> [OPDRACHT]: Zet de brontekst over de media-aandacht voor de veroordeling van eiser voort vanaf het punt waar die ophoudt.

> [BRONTEKST]:
++++++++
Verschillende media hebben bericht over voornoemde veroordeling van eiser en de daaraan voorafgegane uitzending van Peter R. de Vries. In die berichten is eiser niet met zijn volledige naam aangeduid maar met zijn voornaam en de eerste letter van zijn achternaam. Daarnaast heeft de zaak schrijver [auteur] geïnspireerd tot het schrijven van een nieuw boek in een misdaadserie. In 2013 verscheen het boek “[titel]”, waarvan ook een Engelse vertaling bestaat. [auteur] omschrijft het boek als ‘faction’, een mix van feit en fictie. In het boek wordt daadwerkelijk een moord gepleegd. Het personage dat de moord laat plegen heeft de naam van eiser.
2.4.
++++++++
> [MATERIAAL]:
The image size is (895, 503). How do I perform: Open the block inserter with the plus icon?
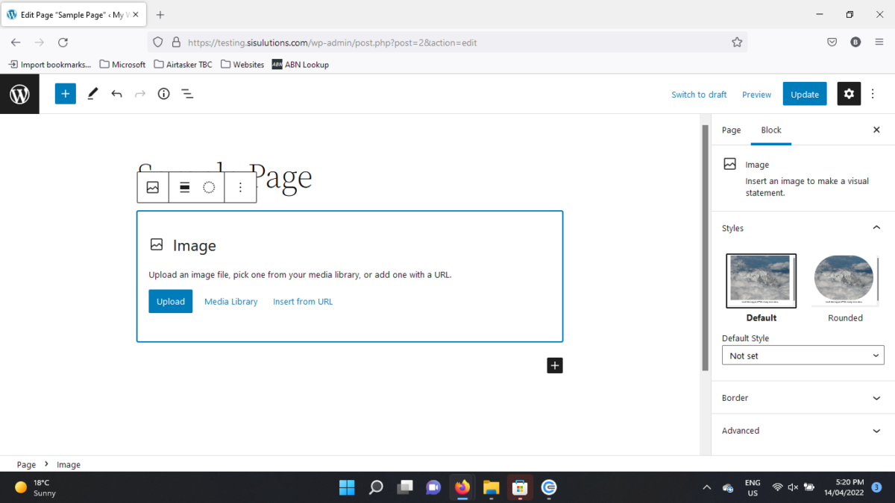pyautogui.click(x=65, y=93)
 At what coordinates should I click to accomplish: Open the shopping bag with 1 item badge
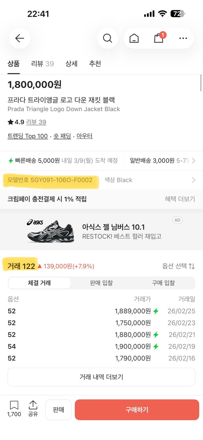158,39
++++++++
> [ANTWOORD]:
Google Search is een door Google Inc op het internet aangeboden zoekmachine. Google Search helpt de internetgebruiker om aan de hand van één of meer opgegeven zoektermen uit alle informatie op het internet de meest relevante informatie te verkrijgen. De naar aanleiding van de opgegeven zoektermen weergegeven zoekresultatenlijst geeft hyperlinks (URL’s) weer die verwijzen naar webpagina’s, afbeeldingen of locaties. Google Autocomplete is een functie binnen Google Search die gebruikers in staat stelt sneller informatie te vinden door voorspellingen van de zoekterm te tonen, terwijl een gebruiker de zoekterm intypt.
2.5.
Bij het opgeven van de volledige naam van eiser als zoekterm in Google Search worden/werden als zoekresultaten verschillende URL’s weergegeven. In dit kort geding gaat het, na intrekking van de vorderingen met betrekking tot de URL’s die verwijzen naar Amerikaanse justitiële documentatie aangaande eiser (in de dagvaarding weergegeven onder III (g) en (h), om de volgende URL’s:
- -
[links]
- -
[links]
- -
[links]
- -
[links]
- -
[links]
- -
.
2.6.
Bij het invoeren van de volledige naam van eiser wordt in Google Search als autocomplete-aanvulling “peter r de vries” gegeven.
2.7.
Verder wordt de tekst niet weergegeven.